[Opening MATERIAL FOR THIS TASK section]

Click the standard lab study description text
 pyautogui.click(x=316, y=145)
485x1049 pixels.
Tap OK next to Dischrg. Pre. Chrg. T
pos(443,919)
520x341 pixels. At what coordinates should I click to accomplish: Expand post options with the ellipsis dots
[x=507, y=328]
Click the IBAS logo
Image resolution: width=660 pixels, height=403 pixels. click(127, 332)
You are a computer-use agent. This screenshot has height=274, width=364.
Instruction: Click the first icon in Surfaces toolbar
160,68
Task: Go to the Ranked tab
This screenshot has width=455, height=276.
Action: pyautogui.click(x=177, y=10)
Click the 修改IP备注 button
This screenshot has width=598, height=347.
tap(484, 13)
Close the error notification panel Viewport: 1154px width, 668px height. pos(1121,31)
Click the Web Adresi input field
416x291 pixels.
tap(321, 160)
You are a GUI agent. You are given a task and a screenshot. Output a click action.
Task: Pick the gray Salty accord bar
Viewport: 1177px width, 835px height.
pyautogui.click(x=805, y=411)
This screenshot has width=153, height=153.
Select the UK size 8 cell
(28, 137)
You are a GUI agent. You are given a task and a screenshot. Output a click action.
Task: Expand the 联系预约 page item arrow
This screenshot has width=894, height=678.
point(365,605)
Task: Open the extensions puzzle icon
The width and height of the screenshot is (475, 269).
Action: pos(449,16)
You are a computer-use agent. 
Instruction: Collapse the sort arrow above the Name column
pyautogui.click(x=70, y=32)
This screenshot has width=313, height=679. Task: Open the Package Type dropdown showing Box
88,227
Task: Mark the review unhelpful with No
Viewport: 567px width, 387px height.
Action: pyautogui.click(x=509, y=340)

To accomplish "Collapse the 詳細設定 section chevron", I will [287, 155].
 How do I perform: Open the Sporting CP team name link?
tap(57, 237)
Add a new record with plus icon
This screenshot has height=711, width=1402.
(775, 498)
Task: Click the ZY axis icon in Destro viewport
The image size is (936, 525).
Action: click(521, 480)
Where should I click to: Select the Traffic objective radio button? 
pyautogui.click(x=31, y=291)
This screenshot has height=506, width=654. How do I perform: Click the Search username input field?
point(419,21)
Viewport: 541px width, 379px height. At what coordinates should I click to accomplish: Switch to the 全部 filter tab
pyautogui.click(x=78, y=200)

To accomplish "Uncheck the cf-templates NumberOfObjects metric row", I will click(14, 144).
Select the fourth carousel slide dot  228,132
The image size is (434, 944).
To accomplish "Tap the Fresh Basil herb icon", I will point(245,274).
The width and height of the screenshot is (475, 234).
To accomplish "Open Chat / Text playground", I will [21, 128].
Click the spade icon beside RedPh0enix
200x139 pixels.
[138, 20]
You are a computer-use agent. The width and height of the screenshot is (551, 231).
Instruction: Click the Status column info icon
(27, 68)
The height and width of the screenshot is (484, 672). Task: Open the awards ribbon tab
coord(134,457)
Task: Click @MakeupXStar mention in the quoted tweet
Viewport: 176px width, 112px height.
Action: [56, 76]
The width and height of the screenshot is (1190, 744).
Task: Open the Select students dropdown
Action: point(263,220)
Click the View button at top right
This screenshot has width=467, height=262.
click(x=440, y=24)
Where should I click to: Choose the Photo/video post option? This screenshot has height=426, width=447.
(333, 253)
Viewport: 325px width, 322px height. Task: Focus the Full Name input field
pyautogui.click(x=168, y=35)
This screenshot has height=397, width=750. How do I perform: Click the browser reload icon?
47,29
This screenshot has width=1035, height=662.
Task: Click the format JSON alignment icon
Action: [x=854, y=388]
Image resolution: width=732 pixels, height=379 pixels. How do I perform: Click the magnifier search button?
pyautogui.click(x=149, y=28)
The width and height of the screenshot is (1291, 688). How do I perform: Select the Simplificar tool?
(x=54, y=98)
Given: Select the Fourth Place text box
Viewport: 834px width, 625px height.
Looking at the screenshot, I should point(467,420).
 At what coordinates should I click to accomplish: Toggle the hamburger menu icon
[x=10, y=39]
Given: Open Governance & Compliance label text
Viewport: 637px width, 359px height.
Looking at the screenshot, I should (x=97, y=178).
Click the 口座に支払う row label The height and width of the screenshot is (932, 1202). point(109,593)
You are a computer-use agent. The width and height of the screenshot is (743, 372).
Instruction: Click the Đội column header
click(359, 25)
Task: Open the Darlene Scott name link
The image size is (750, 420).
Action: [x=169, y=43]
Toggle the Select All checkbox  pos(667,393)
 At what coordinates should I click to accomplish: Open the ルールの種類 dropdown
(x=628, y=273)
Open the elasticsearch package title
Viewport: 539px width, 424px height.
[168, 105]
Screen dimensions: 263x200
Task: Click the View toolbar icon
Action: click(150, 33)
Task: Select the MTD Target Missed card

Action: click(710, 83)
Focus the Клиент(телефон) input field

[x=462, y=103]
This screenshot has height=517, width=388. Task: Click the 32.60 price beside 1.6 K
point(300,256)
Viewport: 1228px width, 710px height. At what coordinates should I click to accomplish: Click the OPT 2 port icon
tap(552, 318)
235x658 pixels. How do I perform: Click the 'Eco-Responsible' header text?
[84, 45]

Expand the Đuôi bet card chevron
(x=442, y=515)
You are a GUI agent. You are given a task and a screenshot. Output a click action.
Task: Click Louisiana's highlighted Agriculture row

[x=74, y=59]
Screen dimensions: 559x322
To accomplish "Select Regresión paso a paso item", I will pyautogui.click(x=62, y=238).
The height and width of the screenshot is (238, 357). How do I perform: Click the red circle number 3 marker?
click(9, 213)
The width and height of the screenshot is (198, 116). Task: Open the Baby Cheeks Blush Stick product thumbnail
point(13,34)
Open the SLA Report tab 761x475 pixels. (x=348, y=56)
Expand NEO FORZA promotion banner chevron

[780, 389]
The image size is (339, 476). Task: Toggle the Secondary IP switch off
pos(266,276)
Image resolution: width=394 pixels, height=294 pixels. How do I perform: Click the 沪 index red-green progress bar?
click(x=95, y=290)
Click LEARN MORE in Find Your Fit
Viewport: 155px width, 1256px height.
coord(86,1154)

[Closing MATERIAL FOR THIS TASK section]

Your task is to repeat every entry exactly.

Click the standard lab study description text
 pyautogui.click(x=316, y=145)
485x1049 pixels.
Tap OK next to Dischrg. Pre. Chrg. T
pos(443,919)
520x341 pixels. At what coordinates should I click to accomplish: Expand post options with the ellipsis dots
[x=507, y=328]
Click the IBAS logo
Image resolution: width=660 pixels, height=403 pixels. click(127, 332)
You are a computer-use agent. This screenshot has height=274, width=364.
Instruction: Click the first icon in Surfaces toolbar
160,68
Task: Go to the Ranked tab
This screenshot has width=455, height=276.
Action: pyautogui.click(x=177, y=10)
Click the 修改IP备注 button
This screenshot has width=598, height=347.
tap(484, 13)
Close the error notification panel Viewport: 1154px width, 668px height. pos(1121,31)
Click the Web Adresi input field
416x291 pixels.
tap(321, 160)
You are a GUI agent. You are given a task and a screenshot. Output a click action.
Task: Pick the gray Salty accord bar
Viewport: 1177px width, 835px height.
pyautogui.click(x=805, y=411)
This screenshot has width=153, height=153.
Select the UK size 8 cell
(28, 137)
You are a GUI agent. You are given a task and a screenshot. Output a click action.
Task: Expand the 联系预约 page item arrow
This screenshot has width=894, height=678.
point(365,605)
Task: Open the extensions puzzle icon
The width and height of the screenshot is (475, 269).
Action: pos(449,16)
You are a computer-use agent. 
Instruction: Collapse the sort arrow above the Name column
pyautogui.click(x=70, y=32)
This screenshot has width=313, height=679. Task: Open the Package Type dropdown showing Box
88,227
Task: Mark the review unhelpful with No
Viewport: 567px width, 387px height.
Action: pyautogui.click(x=509, y=340)

To accomplish "Collapse the 詳細設定 section chevron", I will [287, 155].
 How do I perform: Open the Sporting CP team name link?
tap(57, 237)
Add a new record with plus icon
This screenshot has height=711, width=1402.
(775, 498)
Task: Click the ZY axis icon in Destro viewport
The image size is (936, 525).
Action: click(521, 480)
Where should I click to: Select the Traffic objective radio button? 
pyautogui.click(x=31, y=291)
This screenshot has height=506, width=654. How do I perform: Click the Search username input field?
point(419,21)
Viewport: 541px width, 379px height. At what coordinates should I click to accomplish: Switch to the 全部 filter tab
pyautogui.click(x=78, y=200)

To accomplish "Uncheck the cf-templates NumberOfObjects metric row", I will click(14, 144).
Select the fourth carousel slide dot  228,132
The image size is (434, 944).
To accomplish "Tap the Fresh Basil herb icon", I will point(245,274).
The width and height of the screenshot is (475, 234).
To accomplish "Open Chat / Text playground", I will [21, 128].
Click the spade icon beside RedPh0enix
200x139 pixels.
[138, 20]
You are a computer-use agent. The width and height of the screenshot is (551, 231).
Instruction: Click the Status column info icon
(27, 68)
The height and width of the screenshot is (484, 672). Task: Open the awards ribbon tab
coord(134,457)
Task: Click @MakeupXStar mention in the quoted tweet
Viewport: 176px width, 112px height.
Action: [56, 76]
The width and height of the screenshot is (1190, 744).
Task: Open the Select students dropdown
Action: point(263,220)
Click the View button at top right
This screenshot has width=467, height=262.
click(x=440, y=24)
Where should I click to: Choose the Photo/video post option? This screenshot has height=426, width=447.
(333, 253)
Viewport: 325px width, 322px height. Task: Focus the Full Name input field
pyautogui.click(x=168, y=35)
This screenshot has height=397, width=750. How do I perform: Click the browser reload icon?
47,29
This screenshot has width=1035, height=662.
Task: Click the format JSON alignment icon
Action: [x=854, y=388]
Image resolution: width=732 pixels, height=379 pixels. How do I perform: Click the magnifier search button?
pyautogui.click(x=149, y=28)
The width and height of the screenshot is (1291, 688). How do I perform: Select the Simplificar tool?
(x=54, y=98)
Given: Select the Fourth Place text box
Viewport: 834px width, 625px height.
Looking at the screenshot, I should point(467,420).
 At what coordinates should I click to accomplish: Toggle the hamburger menu icon
[x=10, y=39]
Given: Open Governance & Compliance label text
Viewport: 637px width, 359px height.
Looking at the screenshot, I should (x=97, y=178).
Click the 口座に支払う row label The height and width of the screenshot is (932, 1202). point(109,593)
You are a computer-use agent. The width and height of the screenshot is (743, 372).
Instruction: Click the Đội column header
click(359, 25)
Task: Open the Darlene Scott name link
The image size is (750, 420).
Action: [x=169, y=43]
Toggle the Select All checkbox  pos(667,393)
 At what coordinates should I click to accomplish: Open the ルールの種類 dropdown
(x=628, y=273)
Open the elasticsearch package title
Viewport: 539px width, 424px height.
[168, 105]
Screen dimensions: 263x200
Task: Click the View toolbar icon
Action: click(150, 33)
Task: Select the MTD Target Missed card

Action: click(710, 83)
Focus the Клиент(телефон) input field

[x=462, y=103]
This screenshot has height=517, width=388. Task: Click the 32.60 price beside 1.6 K
point(300,256)
Viewport: 1228px width, 710px height. At what coordinates should I click to accomplish: Click the OPT 2 port icon
tap(552, 318)
235x658 pixels. How do I perform: Click the 'Eco-Responsible' header text?
[84, 45]

Expand the Đuôi bet card chevron
(x=442, y=515)
You are a GUI agent. You are given a task and a screenshot. Output a click action.
Task: Click Louisiana's highlighted Agriculture row

[x=74, y=59]
Screen dimensions: 559x322
To accomplish "Select Regresión paso a paso item", I will pyautogui.click(x=62, y=238).
The height and width of the screenshot is (238, 357). How do I perform: Click the red circle number 3 marker?
click(9, 213)
The width and height of the screenshot is (198, 116). Task: Open the Baby Cheeks Blush Stick product thumbnail
point(13,34)
Open the SLA Report tab 761x475 pixels. (x=348, y=56)
Expand NEO FORZA promotion banner chevron

[780, 389]
The image size is (339, 476). Task: Toggle the Secondary IP switch off
pos(266,276)
Image resolution: width=394 pixels, height=294 pixels. How do I perform: Click the 沪 index red-green progress bar?
click(x=95, y=290)
Click LEARN MORE in Find Your Fit
Viewport: 155px width, 1256px height.
coord(86,1154)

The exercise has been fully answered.